#### DATA SUPPLIED:
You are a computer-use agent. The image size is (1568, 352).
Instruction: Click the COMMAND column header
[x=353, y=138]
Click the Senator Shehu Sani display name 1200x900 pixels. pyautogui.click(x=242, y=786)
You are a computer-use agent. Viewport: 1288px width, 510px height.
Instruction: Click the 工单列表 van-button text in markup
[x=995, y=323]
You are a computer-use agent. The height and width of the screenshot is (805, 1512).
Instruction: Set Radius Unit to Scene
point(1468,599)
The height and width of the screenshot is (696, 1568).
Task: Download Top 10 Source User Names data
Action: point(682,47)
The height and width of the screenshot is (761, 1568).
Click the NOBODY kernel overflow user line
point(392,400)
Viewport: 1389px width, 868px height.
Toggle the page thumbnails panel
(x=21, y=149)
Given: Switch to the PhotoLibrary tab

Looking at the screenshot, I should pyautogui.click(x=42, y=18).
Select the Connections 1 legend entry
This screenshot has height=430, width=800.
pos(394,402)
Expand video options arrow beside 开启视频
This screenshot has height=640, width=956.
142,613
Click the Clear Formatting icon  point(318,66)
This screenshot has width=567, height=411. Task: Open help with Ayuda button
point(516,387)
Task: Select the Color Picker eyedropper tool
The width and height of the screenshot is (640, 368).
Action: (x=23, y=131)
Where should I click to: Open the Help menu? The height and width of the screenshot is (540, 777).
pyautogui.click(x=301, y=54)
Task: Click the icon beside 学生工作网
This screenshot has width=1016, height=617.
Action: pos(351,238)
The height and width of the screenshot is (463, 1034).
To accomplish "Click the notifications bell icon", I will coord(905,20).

#### WORK TASK:
Among the lines above, which ones hold the string "Viewport"? Show them.

#### TASK RESULT:
You are a computer-use agent. Viewport: 1288px width, 510px height.
Viewport: 1389px width, 868px height.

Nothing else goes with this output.